Eiffarie, which faces about 80 million euros ($106 million) in interest payments every six months on 3.8 billion euros of bank loans, should seek its own capital financing and not depend on a dividend from Paris-based APRR, which has about 7 billion euros in debt, Eiffage Chief Financial Officer Max Roche said in a telephone interview yesterday.

APRR is 81.48 percent-owned by Eiffarie, with the remainder of the stock freely traded. The toll-highway operator decided on April 28 to pay the parent venture a dividend of 84 cents a share for a total payout of 79 million euros by the end of the first half, Roche said. That doesn’t provide stable enough funding for Eiffarie, he said.

“At each repayment date, we’ll have to agree on the way for Eiffarie to pay interest,” Roche said. “It would have been better to finance the interest with a capital increase.”

Eiffarie was set up about five years ago by Paris-based construction company Eiffage, which has a stake of 50 percent plus one share, and Macquarie Atlas Roads and Macquarie European Infrastructure Fund L.P., which hold the remaining 49.9 percent. Eiffarie’s financing, including the role of each partner in the funding, “will be raised again in six months,” Roche said.

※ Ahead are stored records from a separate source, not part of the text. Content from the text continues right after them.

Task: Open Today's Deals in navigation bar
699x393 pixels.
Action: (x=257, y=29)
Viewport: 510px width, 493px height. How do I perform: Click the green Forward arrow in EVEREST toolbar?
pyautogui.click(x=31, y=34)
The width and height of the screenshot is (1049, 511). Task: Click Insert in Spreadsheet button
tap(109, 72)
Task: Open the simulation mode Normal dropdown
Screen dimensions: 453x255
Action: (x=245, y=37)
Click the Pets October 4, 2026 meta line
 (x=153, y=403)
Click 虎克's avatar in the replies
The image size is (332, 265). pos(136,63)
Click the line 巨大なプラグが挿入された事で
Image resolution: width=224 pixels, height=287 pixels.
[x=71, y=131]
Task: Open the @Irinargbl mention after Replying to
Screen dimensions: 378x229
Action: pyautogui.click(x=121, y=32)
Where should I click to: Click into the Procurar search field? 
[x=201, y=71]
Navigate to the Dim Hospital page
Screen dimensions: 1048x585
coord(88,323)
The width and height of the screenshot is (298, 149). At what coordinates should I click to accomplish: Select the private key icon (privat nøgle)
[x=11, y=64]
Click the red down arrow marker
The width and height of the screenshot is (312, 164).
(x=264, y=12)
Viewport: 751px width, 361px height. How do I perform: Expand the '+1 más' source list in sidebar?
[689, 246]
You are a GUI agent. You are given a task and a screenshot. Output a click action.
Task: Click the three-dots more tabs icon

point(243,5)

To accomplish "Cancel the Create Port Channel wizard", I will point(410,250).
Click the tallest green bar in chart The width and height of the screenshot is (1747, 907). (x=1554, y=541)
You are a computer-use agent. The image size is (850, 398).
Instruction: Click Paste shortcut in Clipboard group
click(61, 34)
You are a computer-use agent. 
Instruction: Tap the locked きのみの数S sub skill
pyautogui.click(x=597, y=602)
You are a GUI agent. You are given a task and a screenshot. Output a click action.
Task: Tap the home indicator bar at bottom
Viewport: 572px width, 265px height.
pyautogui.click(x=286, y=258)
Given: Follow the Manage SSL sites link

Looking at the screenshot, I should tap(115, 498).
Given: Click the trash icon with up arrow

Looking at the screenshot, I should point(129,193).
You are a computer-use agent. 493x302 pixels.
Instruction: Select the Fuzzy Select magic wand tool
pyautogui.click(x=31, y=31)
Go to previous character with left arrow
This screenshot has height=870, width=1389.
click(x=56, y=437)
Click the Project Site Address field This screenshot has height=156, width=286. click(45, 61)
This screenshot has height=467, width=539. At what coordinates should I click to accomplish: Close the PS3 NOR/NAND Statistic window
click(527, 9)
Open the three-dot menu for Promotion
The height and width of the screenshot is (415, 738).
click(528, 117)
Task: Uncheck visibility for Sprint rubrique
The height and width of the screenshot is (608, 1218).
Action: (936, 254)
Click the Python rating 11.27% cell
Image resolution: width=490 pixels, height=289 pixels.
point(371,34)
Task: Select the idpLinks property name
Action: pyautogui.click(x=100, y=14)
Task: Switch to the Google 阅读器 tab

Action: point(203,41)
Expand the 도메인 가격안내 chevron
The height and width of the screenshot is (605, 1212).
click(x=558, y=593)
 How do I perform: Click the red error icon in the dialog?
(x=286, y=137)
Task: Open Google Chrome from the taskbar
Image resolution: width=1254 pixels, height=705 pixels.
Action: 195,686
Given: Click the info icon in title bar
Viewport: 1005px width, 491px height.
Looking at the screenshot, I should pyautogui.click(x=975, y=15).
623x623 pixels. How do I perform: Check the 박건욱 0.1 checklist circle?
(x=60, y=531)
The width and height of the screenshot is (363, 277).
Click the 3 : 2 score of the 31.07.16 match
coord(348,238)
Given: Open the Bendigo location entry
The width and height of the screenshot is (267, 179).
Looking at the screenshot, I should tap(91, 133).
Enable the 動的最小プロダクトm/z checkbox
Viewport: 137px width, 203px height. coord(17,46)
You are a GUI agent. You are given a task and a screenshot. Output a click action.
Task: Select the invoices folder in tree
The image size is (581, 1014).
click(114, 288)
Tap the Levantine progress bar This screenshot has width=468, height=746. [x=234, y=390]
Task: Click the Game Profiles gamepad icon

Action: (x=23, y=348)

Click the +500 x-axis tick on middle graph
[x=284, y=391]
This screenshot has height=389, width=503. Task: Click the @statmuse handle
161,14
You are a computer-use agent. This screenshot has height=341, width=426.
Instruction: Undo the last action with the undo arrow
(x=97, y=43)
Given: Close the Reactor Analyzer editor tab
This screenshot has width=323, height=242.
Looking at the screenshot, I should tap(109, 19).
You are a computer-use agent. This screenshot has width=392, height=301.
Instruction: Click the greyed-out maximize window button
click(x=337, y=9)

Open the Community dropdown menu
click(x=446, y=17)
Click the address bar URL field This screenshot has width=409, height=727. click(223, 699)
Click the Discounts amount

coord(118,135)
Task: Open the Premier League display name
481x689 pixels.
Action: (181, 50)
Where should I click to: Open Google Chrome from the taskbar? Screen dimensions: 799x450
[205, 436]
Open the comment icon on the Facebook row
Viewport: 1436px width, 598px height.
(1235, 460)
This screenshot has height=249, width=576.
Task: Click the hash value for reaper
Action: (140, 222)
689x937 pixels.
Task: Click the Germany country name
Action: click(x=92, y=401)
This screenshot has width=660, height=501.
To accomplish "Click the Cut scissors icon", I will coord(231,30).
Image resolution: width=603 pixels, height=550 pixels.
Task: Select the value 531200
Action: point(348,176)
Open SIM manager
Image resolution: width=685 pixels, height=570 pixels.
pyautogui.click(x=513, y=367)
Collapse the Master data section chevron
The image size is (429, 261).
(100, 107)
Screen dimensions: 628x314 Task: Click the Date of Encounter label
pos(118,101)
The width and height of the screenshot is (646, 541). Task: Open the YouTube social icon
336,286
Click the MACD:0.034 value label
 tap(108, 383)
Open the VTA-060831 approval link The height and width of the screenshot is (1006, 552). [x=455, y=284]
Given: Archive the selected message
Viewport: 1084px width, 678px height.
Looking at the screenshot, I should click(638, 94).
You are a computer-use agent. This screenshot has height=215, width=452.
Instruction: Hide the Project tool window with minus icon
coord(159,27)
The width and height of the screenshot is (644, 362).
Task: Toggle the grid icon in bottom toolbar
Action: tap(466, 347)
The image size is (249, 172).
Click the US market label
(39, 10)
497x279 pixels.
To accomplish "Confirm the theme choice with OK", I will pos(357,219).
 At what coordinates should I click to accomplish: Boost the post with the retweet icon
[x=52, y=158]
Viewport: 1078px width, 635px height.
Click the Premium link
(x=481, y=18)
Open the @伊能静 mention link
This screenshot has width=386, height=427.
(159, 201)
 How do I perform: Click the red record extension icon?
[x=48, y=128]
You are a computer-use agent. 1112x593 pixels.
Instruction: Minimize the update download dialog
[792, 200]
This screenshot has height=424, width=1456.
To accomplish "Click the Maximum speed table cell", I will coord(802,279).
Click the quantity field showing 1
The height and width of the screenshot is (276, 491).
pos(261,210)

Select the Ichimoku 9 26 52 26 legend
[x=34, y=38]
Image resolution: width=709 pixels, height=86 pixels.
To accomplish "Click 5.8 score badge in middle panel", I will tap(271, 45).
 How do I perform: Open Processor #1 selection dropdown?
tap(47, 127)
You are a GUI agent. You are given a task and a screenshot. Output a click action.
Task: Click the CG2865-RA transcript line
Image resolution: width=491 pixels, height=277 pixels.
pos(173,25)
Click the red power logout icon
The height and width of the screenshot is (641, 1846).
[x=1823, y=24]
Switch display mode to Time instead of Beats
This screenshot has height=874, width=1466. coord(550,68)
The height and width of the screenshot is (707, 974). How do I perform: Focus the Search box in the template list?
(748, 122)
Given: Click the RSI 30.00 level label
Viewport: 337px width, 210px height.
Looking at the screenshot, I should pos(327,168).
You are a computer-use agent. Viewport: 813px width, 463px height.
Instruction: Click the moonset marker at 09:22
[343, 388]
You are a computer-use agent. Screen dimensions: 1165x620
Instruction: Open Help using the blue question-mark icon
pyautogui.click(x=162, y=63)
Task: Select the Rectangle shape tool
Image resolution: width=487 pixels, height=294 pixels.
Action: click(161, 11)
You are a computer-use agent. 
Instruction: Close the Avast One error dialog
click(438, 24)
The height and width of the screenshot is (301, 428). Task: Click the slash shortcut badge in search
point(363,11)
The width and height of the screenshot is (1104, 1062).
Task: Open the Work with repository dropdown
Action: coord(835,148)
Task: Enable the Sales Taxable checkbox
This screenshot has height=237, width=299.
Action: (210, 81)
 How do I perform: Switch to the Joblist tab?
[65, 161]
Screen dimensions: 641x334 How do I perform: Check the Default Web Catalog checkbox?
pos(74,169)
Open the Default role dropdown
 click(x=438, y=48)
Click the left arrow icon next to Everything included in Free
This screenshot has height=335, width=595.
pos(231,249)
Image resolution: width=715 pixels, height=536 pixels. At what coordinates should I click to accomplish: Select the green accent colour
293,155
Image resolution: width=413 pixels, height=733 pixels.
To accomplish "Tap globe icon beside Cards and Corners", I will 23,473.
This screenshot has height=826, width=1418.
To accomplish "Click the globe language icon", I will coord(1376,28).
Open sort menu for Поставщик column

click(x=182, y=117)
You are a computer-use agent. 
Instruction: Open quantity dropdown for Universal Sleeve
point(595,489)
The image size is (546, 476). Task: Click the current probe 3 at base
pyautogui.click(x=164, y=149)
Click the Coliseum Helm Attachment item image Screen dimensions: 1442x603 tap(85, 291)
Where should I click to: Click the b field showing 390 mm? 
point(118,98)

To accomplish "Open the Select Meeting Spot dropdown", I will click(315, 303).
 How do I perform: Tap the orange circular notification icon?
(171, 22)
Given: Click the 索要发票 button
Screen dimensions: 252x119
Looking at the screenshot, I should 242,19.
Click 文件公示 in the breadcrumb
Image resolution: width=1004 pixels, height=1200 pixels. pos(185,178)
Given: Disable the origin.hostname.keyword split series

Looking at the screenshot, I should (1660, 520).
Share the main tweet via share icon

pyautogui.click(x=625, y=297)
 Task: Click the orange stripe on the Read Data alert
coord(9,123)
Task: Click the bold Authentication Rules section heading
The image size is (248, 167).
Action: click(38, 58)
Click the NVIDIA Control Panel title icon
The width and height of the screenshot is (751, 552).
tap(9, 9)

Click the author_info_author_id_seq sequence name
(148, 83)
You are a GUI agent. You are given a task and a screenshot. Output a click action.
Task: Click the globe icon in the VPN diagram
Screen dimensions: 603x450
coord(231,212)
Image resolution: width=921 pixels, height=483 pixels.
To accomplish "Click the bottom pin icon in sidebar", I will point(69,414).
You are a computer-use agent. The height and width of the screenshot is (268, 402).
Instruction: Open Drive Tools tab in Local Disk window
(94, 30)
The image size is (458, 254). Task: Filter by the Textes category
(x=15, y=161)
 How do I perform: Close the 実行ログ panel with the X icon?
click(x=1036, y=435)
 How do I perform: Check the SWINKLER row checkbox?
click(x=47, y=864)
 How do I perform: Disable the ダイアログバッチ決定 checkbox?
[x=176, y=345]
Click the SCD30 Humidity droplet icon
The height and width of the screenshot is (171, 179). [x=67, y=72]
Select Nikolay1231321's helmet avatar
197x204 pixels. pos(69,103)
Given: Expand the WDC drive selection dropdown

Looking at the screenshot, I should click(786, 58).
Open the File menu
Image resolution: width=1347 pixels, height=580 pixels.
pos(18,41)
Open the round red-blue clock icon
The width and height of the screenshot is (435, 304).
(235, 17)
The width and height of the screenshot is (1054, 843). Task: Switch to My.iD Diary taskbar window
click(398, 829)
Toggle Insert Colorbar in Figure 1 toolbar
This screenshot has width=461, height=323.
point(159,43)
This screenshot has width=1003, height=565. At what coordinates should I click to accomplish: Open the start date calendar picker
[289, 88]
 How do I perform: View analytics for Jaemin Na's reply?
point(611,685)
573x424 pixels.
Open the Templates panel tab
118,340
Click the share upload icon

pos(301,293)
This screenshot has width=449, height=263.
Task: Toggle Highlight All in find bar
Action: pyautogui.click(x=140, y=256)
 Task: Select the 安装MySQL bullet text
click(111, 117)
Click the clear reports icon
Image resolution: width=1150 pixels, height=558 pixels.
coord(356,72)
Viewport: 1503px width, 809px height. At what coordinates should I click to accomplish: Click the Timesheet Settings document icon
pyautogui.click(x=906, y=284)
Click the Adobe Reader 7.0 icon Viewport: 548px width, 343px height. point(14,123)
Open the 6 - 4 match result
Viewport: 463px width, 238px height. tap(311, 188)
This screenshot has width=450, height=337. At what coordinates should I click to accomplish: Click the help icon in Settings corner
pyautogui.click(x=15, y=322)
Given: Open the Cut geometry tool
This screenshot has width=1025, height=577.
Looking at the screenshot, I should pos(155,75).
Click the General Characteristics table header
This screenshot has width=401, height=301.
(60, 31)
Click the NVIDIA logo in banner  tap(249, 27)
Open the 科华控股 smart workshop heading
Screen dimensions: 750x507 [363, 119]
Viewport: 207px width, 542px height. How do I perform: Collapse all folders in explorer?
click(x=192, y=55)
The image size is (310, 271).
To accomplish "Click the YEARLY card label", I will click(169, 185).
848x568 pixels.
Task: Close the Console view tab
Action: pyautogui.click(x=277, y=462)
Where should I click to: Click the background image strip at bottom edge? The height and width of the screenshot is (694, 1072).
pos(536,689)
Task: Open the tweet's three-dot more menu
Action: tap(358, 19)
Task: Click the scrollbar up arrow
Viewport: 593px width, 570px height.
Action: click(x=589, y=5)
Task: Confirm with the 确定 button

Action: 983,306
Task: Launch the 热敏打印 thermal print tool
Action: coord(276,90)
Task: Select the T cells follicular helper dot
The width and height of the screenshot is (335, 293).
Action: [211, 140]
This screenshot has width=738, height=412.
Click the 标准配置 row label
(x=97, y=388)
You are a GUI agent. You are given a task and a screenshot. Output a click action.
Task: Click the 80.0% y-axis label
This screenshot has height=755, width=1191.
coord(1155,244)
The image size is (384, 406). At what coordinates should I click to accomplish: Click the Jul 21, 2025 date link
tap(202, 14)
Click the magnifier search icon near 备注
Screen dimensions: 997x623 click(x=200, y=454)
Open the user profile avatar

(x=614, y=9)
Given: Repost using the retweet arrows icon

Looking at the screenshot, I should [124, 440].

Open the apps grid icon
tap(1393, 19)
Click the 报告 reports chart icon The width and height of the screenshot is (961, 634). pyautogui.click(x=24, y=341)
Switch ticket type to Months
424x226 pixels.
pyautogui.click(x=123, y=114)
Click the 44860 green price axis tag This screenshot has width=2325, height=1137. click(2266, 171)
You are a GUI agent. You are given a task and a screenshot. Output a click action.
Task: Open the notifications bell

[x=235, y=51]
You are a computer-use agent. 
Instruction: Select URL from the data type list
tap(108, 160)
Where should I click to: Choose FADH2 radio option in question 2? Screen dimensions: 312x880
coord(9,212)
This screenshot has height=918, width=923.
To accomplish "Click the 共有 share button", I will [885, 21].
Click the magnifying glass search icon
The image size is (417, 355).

Karen Smith, a spokeswoman for Macquarie Group in London, declined to comment today on Roche’s remarks.

Debt Rating

APRR’s debt is rated BBB- at Standard & Poor’s, the lowest investment grade at the credit-reporting company. The rating’s outlook since June 2009 has been negative, meaning more than a 30 percent chance of a downgrade within two years. APRR’s cash “headroom” has declined to less than 10 percent above a level that would break Eiffarie’s bank-loan terms, S&P said Feb. 10.

“The best way to secure this headroom wasn’t for a dividend distribution but to re-inject funds via shareholders, which is why we were pushing in this direction to secure the rating of APRR,” Roche said. “We’re waiting to see what Standard & Poor’s will decide.”

The dividend payment hasn’t had an influence on APRR’s credit rating as “we’re treating APRR and its parent company Eiffarie as a group, so it doesn’t change make a big difference if the money is at the upper or lower level,” Vincent Allilaire an analyst at S&P, said in a telephone interview today. He declined to comment further on the credit rating.